Transformation, together with other modes of HGT, can undoubtedly have an enormous influence on bacterial genomes and ecology. It can facilitate invasion into novel habitats and permit escape from drug or immune pressure [3,46]. However, these benefits are probably more the exception than the rule. The vast majority of HGT events between different strains or species of bacteria are expected to be deleterious, and this has given rise to a complex suite of processes that limit transformation to close relatives with highly similar genomes and ecologies. Moreover, even when acting within largely clonal populations, there is currently no consistent evidence that natural transformation enables bacteria to become more fit or adapt more rapidly to their environment. Together, this leads us to suggest that transformation will tend to be a conservative mechanism, acting much like any other repair process in the cell. This expanded idea of repair can extend to specific forms of DNA damage, deleterious mutations, to more generic stress or to the removal of genomic parasites. However, even if this is the predominant role for transformation, it clearly does not preclude that transformed DNA will also occasionally provide important adaptive benefits at the individual and population levels.
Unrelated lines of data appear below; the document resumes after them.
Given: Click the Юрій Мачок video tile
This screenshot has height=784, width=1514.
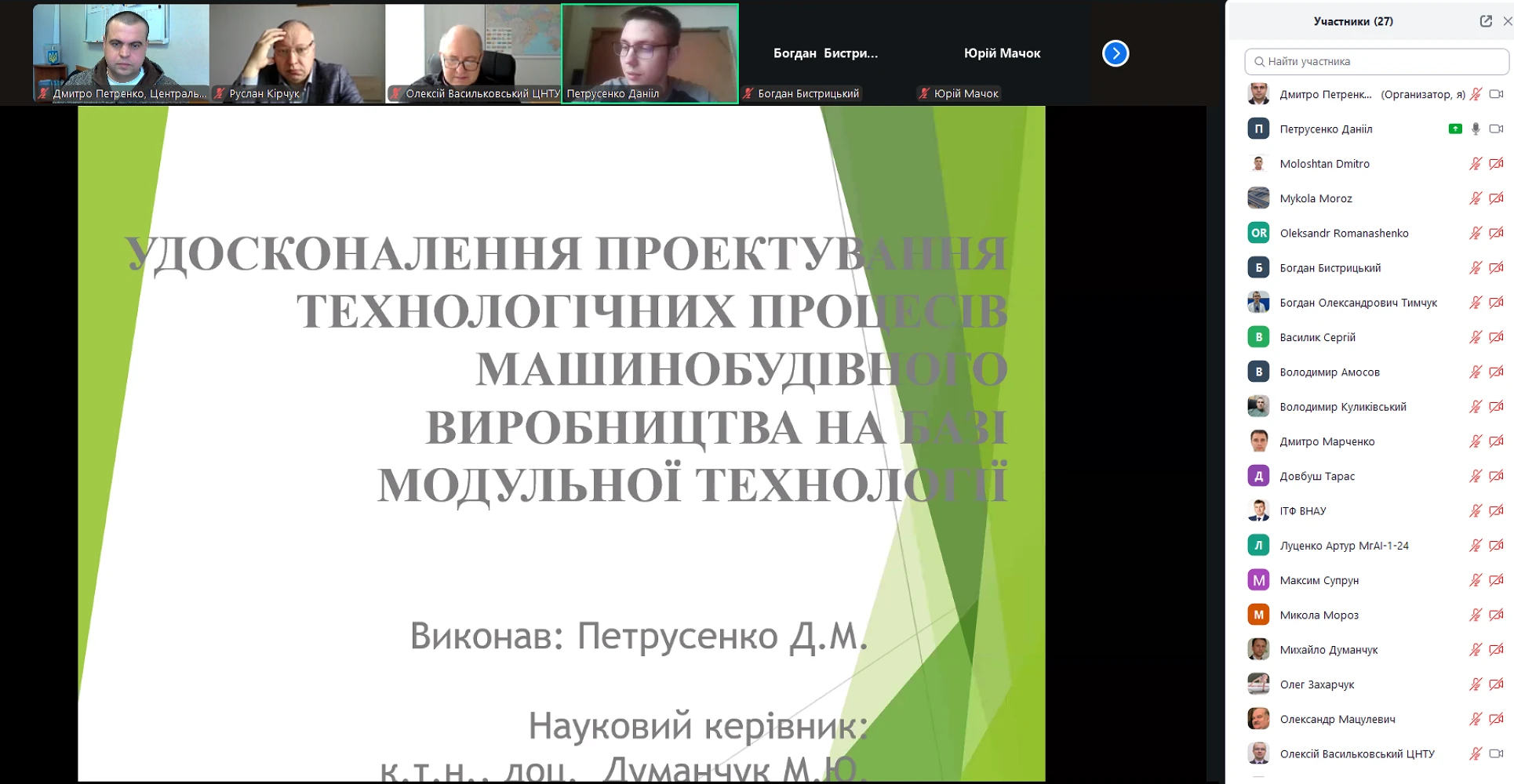Looking at the screenshot, I should point(1002,53).
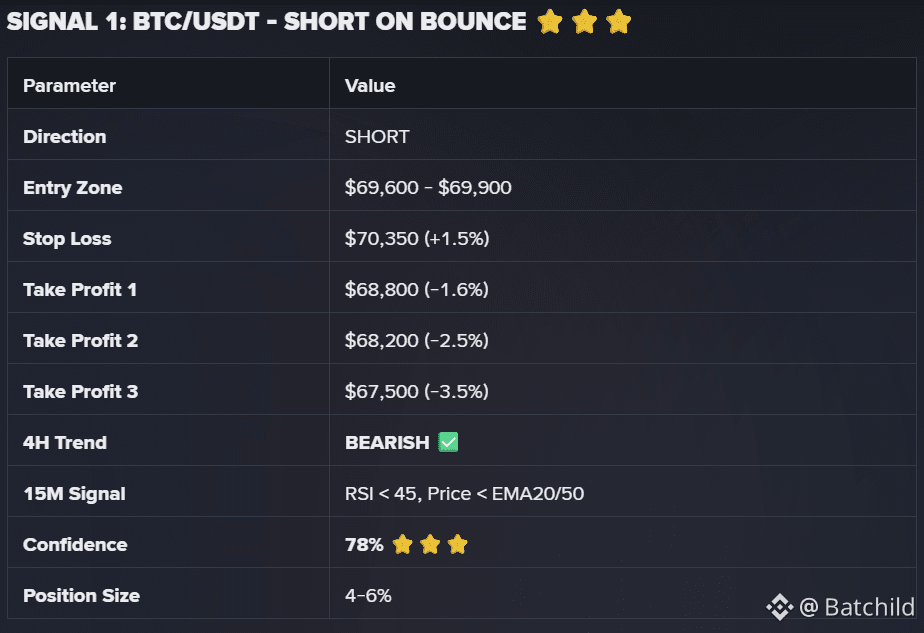
Task: Click the Binance logo watermark icon
Action: (780, 607)
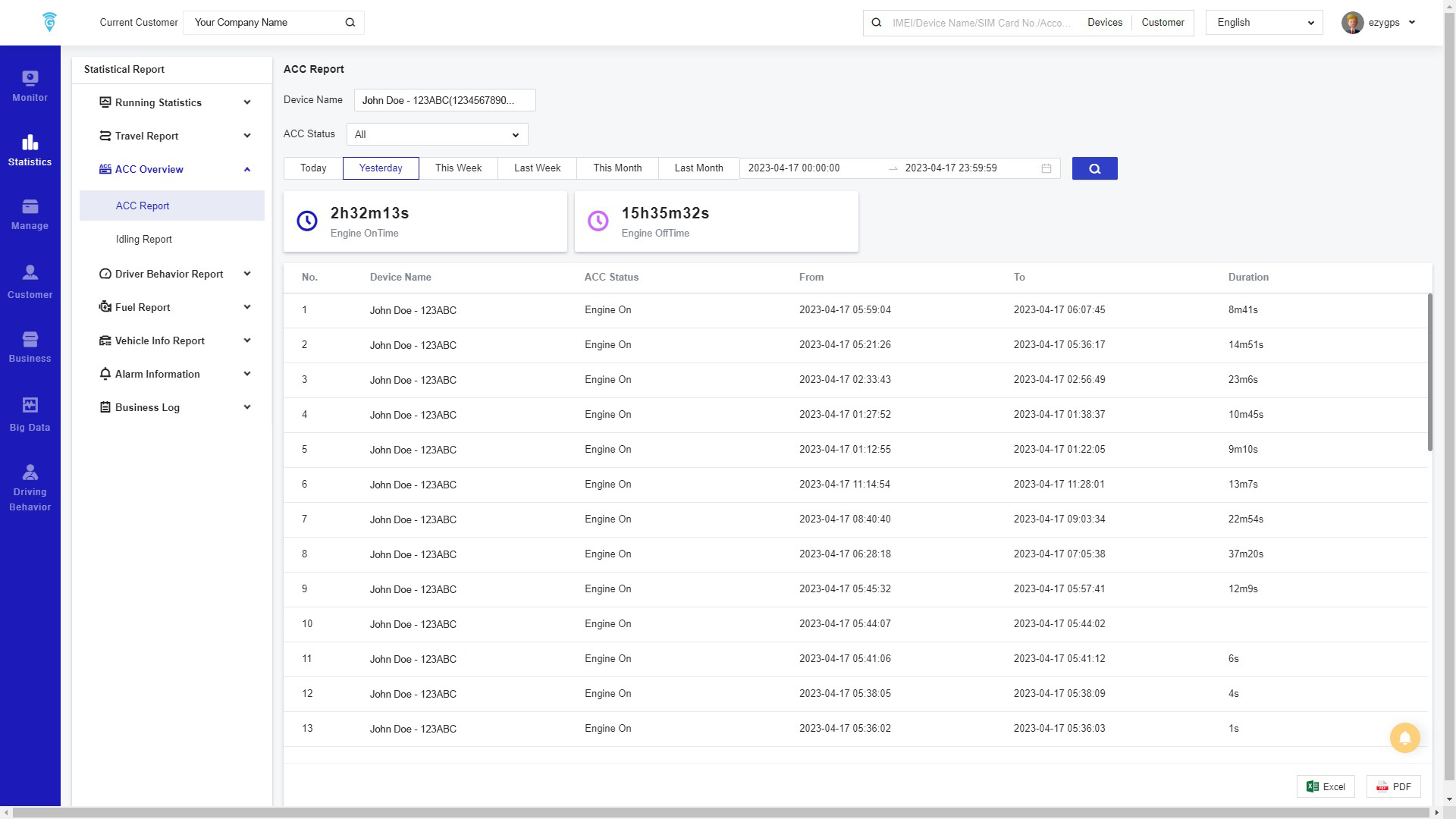Select the This Month date tab
The height and width of the screenshot is (819, 1456).
pyautogui.click(x=617, y=168)
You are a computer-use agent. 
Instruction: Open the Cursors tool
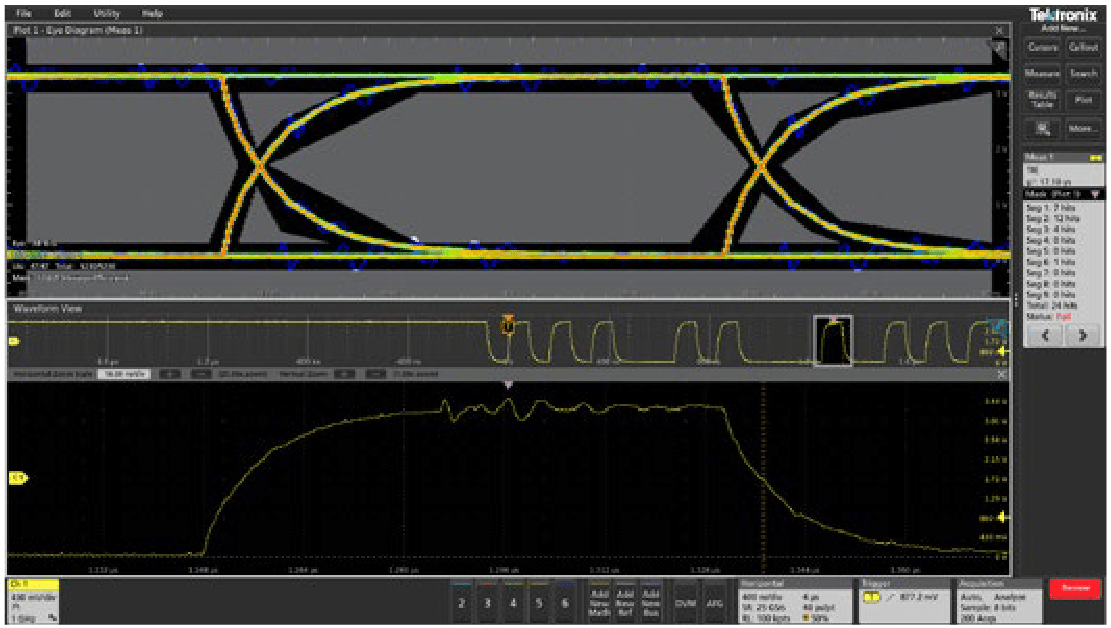pyautogui.click(x=1043, y=47)
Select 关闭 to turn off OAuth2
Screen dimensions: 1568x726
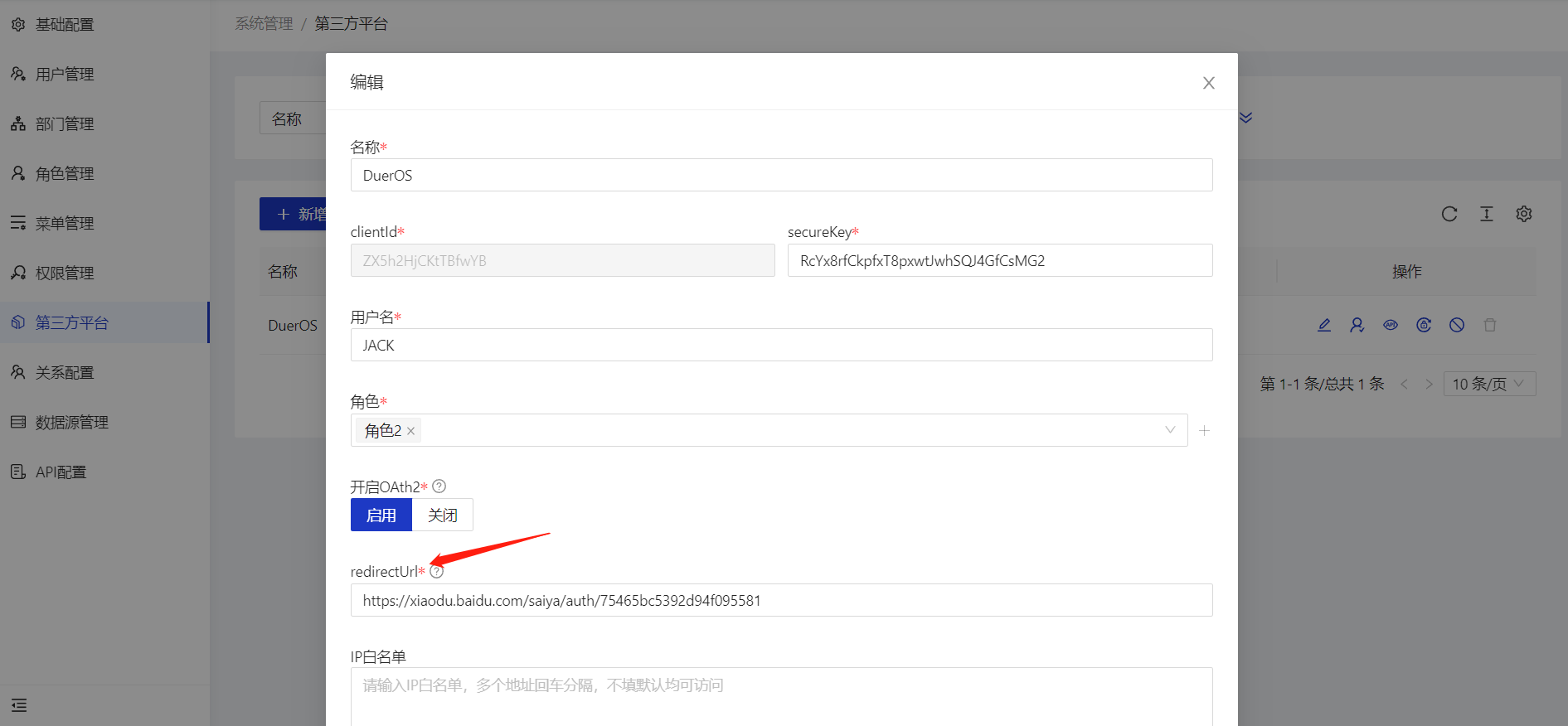[x=442, y=515]
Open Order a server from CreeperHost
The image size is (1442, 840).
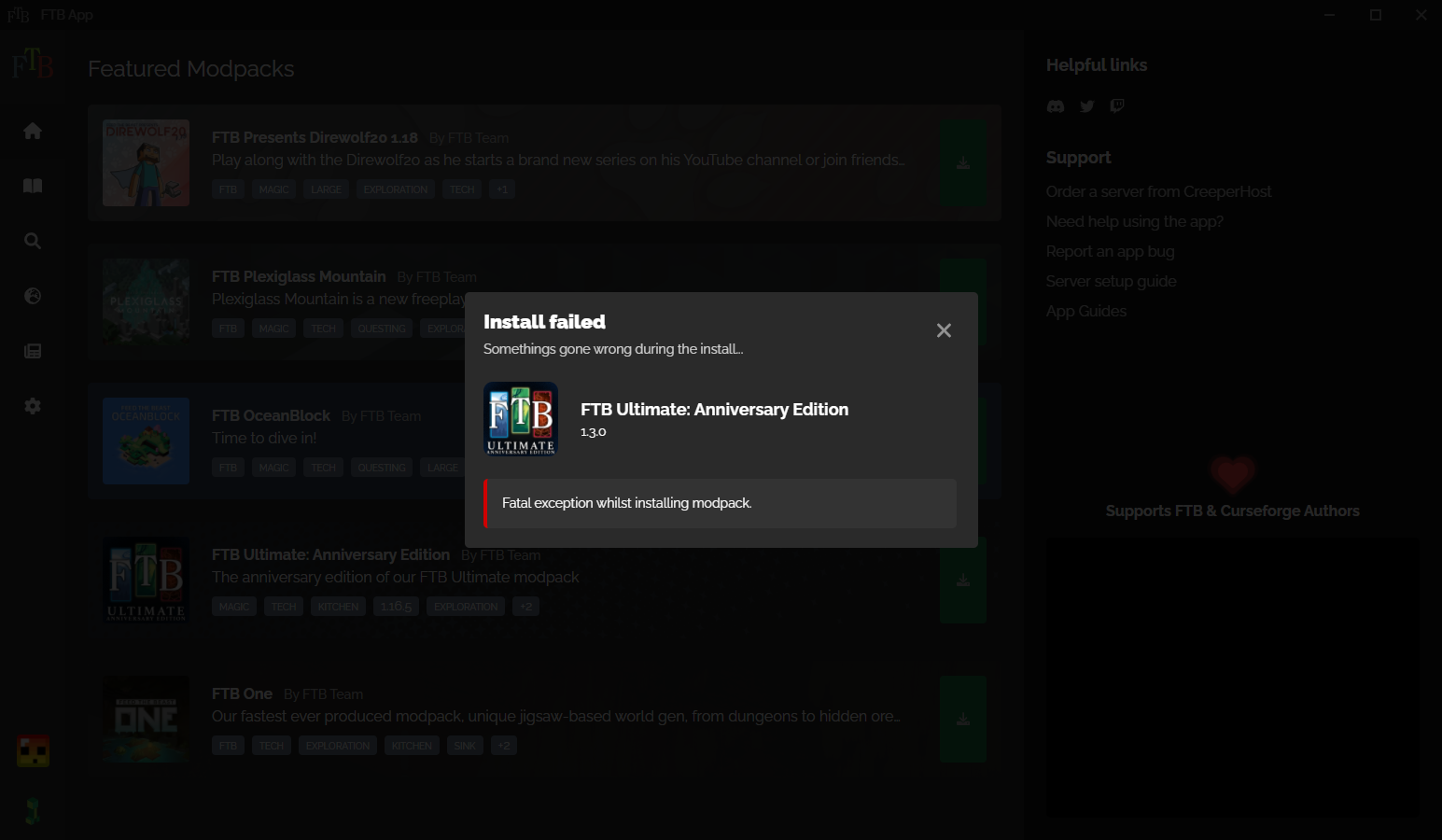(x=1158, y=191)
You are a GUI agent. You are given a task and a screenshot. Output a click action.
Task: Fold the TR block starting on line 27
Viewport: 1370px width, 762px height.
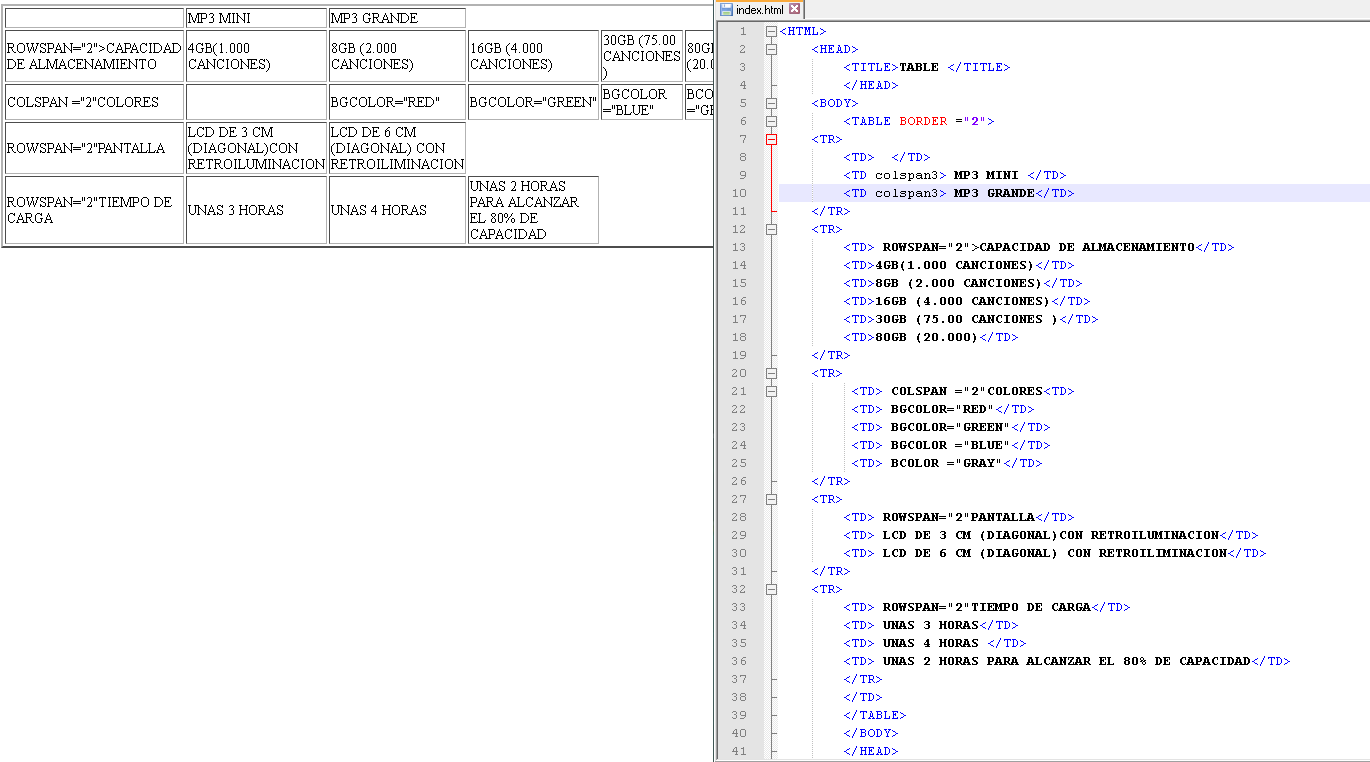pyautogui.click(x=771, y=499)
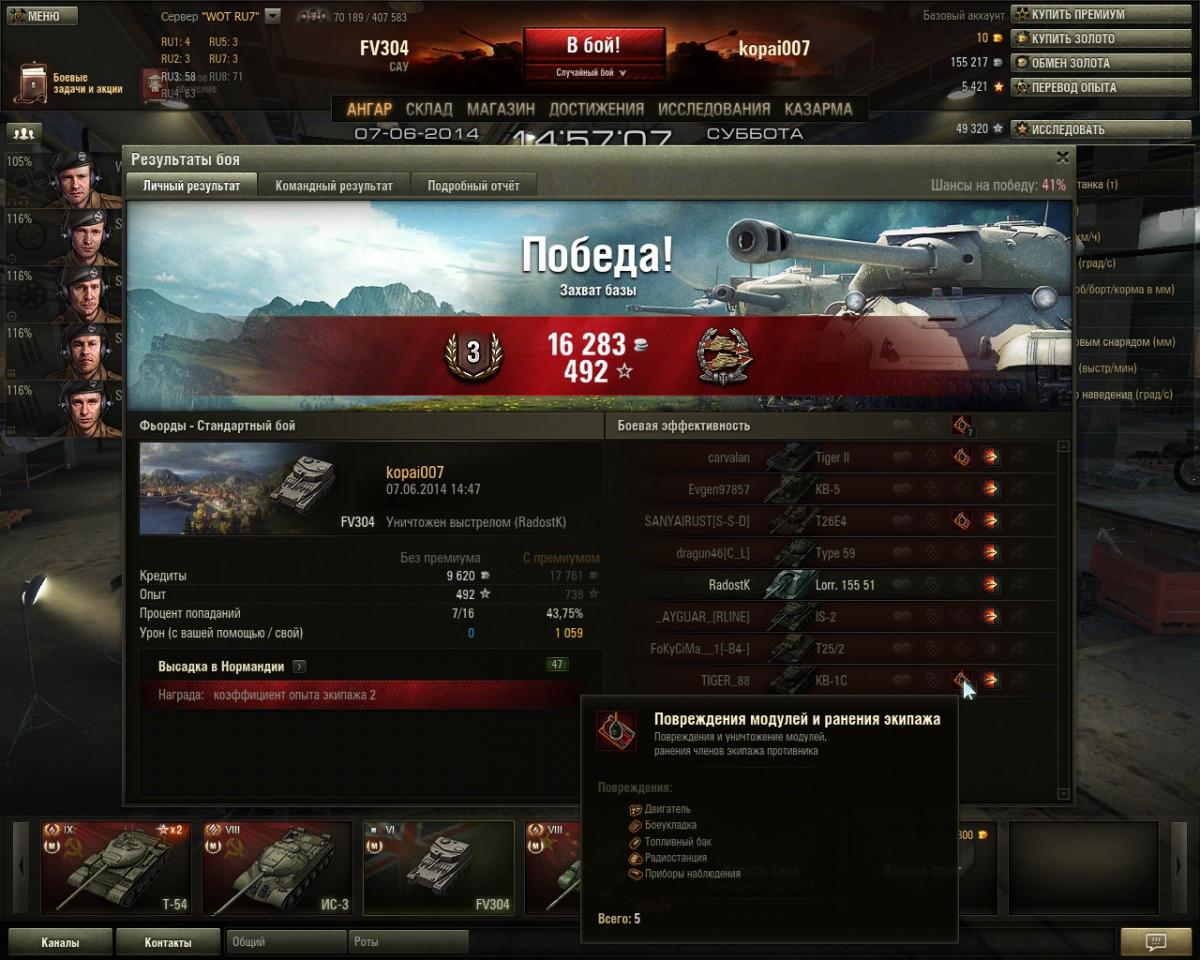Expand the Высадка в Нормандии mission details

click(x=299, y=666)
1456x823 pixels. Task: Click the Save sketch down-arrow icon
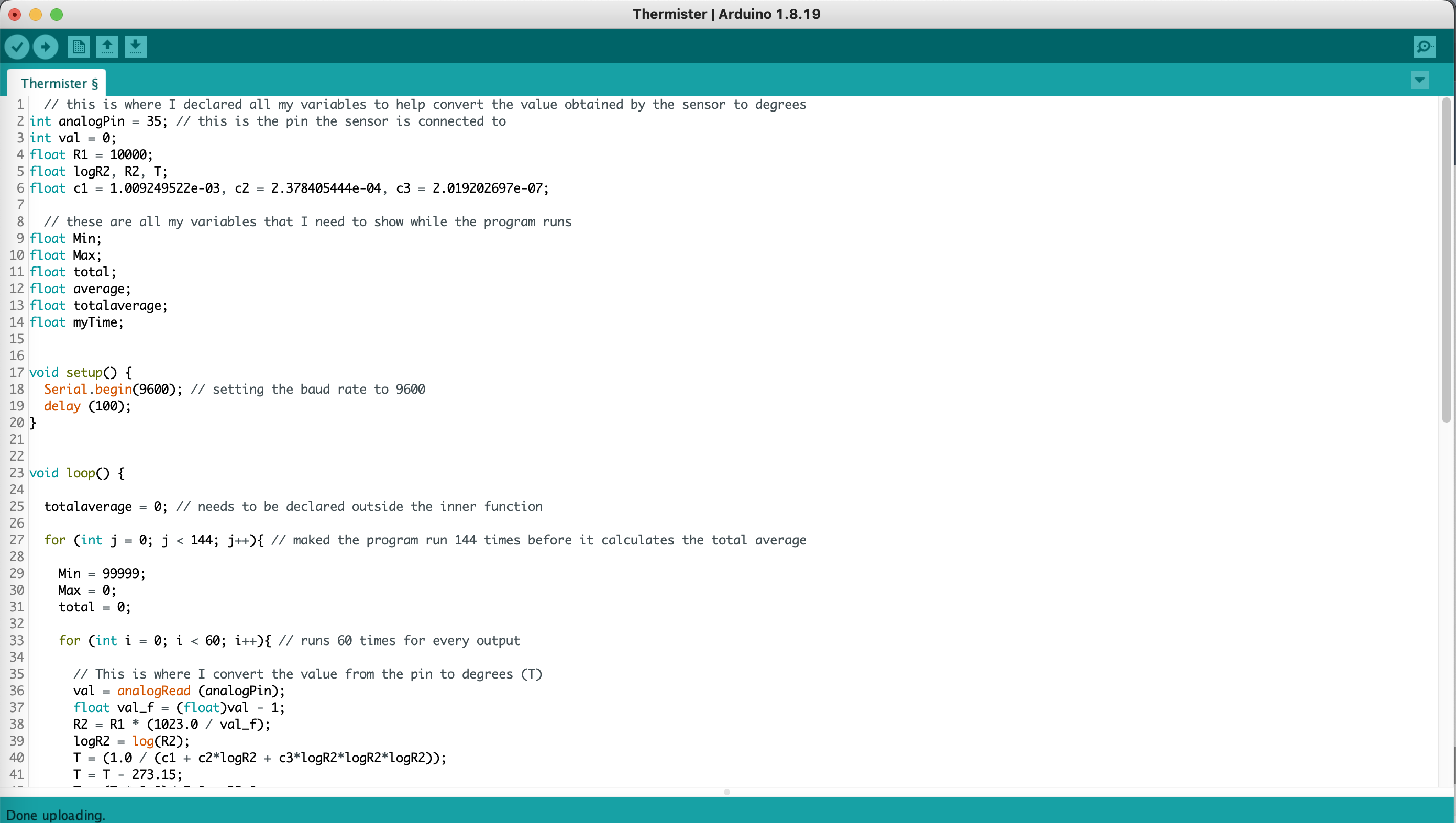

But this leads to important unresolved questions: (i) if transformation is beneficial because of its capacity to repair damage (defined most broadly), why is natural competence so sparsely distributed across bacteria; (ii) related to this, why are transformation rates so highly variable within naturally competent species; and (iii) what factors, if any, unite species that retain natural competence? The challenge for future work is to address these questions by integrating theoretical and bioinformatics approaches, as exemplified by the recent paper from Croucher et al. [71]. There is also further need to consider how the three modes of HGT differentially influence the dynamics of the core and accessory genomes of competent species. Finally, we encourage the development of additional long-term experimental studies that address the benefits of competence induction and transformation for stress resistance and genome maintenance at short and evolutionary timescales.